WORK REQUEST. Pick out the lines in the listing below that contain the word "dropdown" and copy them.

────

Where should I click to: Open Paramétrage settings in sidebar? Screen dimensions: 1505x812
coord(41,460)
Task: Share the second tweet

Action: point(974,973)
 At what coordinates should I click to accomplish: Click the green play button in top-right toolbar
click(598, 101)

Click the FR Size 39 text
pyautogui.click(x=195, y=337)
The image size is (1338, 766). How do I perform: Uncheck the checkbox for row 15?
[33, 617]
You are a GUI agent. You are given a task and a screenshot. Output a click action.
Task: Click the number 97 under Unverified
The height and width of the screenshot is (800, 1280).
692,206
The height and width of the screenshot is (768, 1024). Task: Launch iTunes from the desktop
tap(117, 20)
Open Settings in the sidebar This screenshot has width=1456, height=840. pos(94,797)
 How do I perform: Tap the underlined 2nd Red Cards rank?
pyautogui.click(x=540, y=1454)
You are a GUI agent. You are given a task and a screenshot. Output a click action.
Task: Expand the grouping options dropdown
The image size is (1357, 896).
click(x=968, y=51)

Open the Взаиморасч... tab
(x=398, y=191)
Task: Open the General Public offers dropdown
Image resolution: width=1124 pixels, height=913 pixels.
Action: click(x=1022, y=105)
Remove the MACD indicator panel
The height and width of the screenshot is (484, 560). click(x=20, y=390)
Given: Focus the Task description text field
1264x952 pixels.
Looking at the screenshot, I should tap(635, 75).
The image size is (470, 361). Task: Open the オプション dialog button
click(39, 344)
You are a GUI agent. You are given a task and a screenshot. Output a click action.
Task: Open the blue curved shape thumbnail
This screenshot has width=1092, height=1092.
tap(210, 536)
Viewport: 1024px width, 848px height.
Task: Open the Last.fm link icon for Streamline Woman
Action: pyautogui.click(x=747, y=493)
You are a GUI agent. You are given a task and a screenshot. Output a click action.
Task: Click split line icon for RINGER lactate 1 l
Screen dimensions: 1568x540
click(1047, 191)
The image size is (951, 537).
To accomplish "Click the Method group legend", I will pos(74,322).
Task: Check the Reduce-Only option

────

EXPECTED OUTPUT.
Task: Expand the grouping options dropdown
Task: Open the General Public offers dropdown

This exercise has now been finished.